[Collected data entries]
##############################

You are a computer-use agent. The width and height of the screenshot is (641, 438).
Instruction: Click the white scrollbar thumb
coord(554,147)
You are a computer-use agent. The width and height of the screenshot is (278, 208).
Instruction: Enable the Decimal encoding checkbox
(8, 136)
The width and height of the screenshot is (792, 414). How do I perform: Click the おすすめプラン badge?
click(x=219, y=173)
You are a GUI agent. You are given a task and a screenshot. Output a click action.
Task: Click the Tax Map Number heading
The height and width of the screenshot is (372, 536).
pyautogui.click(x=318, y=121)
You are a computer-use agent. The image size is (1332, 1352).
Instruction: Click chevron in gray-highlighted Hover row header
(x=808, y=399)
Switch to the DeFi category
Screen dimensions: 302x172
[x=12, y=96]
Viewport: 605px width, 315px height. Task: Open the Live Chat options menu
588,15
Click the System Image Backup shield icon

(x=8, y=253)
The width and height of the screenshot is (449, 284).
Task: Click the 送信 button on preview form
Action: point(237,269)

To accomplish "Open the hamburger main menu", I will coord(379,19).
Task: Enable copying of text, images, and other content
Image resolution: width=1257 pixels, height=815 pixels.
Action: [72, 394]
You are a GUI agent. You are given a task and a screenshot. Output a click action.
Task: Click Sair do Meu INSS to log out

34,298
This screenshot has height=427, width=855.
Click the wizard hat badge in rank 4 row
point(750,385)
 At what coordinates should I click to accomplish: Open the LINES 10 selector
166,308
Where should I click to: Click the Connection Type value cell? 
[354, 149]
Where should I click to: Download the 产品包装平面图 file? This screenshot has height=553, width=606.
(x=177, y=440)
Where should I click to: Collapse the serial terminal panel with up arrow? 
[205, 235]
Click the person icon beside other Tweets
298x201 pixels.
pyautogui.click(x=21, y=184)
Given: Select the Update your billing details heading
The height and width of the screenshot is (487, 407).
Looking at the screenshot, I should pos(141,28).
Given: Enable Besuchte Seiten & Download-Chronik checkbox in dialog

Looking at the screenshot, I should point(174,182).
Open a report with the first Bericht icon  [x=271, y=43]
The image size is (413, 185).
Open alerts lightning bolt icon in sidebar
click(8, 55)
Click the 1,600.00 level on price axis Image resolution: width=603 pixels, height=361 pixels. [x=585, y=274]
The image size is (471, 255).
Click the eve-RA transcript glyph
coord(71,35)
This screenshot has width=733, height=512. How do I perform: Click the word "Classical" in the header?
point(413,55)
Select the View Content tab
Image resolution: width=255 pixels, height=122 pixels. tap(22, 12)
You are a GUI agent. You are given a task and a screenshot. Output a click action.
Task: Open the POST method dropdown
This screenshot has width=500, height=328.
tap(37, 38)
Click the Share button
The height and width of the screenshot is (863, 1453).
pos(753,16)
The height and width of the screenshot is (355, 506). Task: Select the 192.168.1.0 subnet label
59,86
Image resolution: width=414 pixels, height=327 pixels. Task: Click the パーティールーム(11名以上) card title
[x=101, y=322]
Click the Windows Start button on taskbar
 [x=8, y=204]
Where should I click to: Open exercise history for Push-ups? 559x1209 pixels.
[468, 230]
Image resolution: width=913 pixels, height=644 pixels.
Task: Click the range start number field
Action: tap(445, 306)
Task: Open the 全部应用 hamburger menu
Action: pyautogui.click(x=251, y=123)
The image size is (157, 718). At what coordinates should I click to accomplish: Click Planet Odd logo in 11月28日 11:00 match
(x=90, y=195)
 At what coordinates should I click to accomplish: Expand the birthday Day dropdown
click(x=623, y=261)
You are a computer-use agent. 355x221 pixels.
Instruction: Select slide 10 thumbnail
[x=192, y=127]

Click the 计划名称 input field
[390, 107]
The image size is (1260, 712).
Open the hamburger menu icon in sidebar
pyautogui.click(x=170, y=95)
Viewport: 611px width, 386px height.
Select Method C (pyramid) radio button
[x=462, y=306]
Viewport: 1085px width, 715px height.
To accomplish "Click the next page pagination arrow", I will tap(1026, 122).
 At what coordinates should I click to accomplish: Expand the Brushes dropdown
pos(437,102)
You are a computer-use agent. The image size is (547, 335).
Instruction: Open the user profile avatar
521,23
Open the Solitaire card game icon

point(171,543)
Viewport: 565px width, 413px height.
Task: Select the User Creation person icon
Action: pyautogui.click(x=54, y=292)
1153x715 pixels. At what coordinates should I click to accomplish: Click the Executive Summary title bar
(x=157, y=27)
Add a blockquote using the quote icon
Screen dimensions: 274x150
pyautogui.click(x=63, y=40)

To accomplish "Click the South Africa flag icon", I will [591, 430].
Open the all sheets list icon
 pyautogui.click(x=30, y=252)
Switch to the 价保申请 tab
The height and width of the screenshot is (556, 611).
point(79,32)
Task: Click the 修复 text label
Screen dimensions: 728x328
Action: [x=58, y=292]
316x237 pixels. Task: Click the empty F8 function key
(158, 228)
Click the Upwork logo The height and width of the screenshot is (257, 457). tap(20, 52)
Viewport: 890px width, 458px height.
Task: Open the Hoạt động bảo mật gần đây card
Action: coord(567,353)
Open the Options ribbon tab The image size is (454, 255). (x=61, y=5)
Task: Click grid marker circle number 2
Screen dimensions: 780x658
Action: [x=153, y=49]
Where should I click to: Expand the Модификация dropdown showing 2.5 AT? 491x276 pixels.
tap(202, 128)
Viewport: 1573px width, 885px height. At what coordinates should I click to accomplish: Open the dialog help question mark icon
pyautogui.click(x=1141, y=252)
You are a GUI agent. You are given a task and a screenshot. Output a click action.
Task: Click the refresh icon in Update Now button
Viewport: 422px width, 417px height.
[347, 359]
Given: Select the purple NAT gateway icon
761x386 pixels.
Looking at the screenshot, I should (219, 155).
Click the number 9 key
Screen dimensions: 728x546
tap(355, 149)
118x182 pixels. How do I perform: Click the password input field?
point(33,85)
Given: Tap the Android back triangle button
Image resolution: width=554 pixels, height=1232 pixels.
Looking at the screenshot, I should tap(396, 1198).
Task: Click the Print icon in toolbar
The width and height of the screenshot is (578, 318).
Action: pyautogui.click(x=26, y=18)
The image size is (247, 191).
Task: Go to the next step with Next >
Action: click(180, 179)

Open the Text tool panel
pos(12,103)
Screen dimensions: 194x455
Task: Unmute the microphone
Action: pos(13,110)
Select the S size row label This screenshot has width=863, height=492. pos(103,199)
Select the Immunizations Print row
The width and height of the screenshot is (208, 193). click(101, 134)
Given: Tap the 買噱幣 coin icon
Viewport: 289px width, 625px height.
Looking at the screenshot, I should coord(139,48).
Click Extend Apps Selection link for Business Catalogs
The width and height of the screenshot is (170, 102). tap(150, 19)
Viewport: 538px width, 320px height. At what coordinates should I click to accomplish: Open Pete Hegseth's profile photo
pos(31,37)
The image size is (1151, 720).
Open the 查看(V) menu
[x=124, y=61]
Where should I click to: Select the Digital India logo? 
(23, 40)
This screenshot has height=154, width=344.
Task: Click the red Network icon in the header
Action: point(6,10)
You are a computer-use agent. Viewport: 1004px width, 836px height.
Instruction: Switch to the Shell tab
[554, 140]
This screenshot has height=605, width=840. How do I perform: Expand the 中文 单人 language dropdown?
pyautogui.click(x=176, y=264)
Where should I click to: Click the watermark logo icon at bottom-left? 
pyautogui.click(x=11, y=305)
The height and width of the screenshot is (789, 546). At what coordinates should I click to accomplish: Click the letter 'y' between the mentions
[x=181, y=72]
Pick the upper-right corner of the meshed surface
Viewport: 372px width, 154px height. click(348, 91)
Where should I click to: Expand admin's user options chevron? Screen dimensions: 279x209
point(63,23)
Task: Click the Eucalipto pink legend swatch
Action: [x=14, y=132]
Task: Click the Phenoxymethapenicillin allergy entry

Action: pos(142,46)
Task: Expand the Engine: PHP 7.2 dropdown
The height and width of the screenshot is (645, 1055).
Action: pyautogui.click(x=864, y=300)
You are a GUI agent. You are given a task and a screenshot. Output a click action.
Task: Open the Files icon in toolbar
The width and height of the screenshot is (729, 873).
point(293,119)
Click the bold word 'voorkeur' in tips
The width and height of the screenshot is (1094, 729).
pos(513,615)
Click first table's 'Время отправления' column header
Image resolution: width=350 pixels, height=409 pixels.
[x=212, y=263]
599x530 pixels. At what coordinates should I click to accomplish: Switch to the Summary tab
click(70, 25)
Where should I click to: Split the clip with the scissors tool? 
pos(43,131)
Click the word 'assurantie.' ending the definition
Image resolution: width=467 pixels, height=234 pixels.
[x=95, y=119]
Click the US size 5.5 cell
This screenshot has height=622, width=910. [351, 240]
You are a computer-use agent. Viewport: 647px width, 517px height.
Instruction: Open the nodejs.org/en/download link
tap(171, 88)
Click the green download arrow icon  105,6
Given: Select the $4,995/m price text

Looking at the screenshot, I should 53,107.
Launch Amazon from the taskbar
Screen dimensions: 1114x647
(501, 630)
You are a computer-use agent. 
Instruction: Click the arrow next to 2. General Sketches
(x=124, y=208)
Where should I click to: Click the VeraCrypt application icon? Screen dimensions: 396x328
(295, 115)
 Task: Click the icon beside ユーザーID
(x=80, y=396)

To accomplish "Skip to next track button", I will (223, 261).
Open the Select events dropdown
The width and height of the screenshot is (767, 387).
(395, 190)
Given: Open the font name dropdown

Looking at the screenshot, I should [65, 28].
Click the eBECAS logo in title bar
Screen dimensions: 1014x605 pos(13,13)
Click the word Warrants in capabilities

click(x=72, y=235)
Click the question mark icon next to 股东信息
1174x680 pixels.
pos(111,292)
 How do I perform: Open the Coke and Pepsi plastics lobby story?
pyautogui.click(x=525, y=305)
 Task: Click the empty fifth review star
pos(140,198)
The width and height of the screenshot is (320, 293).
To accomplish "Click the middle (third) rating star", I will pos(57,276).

##############################

Please retype the data exactly as it stands, from its first line down to the line that contains "Task: Click the Tax Map Number heading", then stop.

(Exercise result)
You are a computer-use agent. The width and height of the screenshot is (641, 438).
Instruction: Click the white scrollbar thumb
coord(554,147)
You are a computer-use agent. The width and height of the screenshot is (278, 208).
Instruction: Enable the Decimal encoding checkbox
(8, 136)
The width and height of the screenshot is (792, 414). How do I perform: Click the おすすめプラン badge?
click(x=219, y=173)
You are a GUI agent. You are given a task and a screenshot. Output a click action.
Task: Click the Tax Map Number heading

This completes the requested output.